Exercise objective: The answer must be every line from the entries below that includes "метал".
====
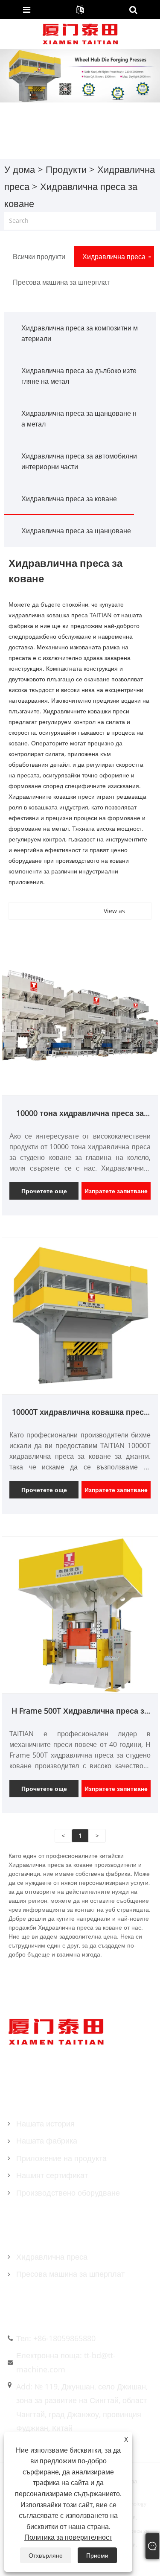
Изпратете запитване (116, 1191)
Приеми (97, 2555)
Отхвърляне (46, 2555)
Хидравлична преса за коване (69, 498)
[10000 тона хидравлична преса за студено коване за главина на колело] (80, 1016)
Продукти (66, 169)
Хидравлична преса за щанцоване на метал (79, 419)
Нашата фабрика (46, 2140)
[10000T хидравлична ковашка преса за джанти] (80, 1315)
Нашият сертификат (52, 2175)
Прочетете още (44, 1191)
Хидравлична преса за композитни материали (79, 333)
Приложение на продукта (61, 2158)
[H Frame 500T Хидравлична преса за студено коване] (80, 1614)
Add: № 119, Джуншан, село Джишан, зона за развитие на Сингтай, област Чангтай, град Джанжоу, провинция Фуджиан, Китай (82, 2407)
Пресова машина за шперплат (70, 2274)
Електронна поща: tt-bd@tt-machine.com (66, 2362)
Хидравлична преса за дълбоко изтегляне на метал (79, 376)
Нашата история (45, 2123)
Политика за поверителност (68, 2537)
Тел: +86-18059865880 (56, 2338)
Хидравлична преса (51, 2257)
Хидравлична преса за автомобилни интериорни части (79, 461)
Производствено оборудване (68, 2193)
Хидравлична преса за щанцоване (76, 530)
====
Result below:
Хидравлична преса за щанцоване на метал (79, 419)
Хидравлична преса за дълбоко изтегляне на метал (79, 376)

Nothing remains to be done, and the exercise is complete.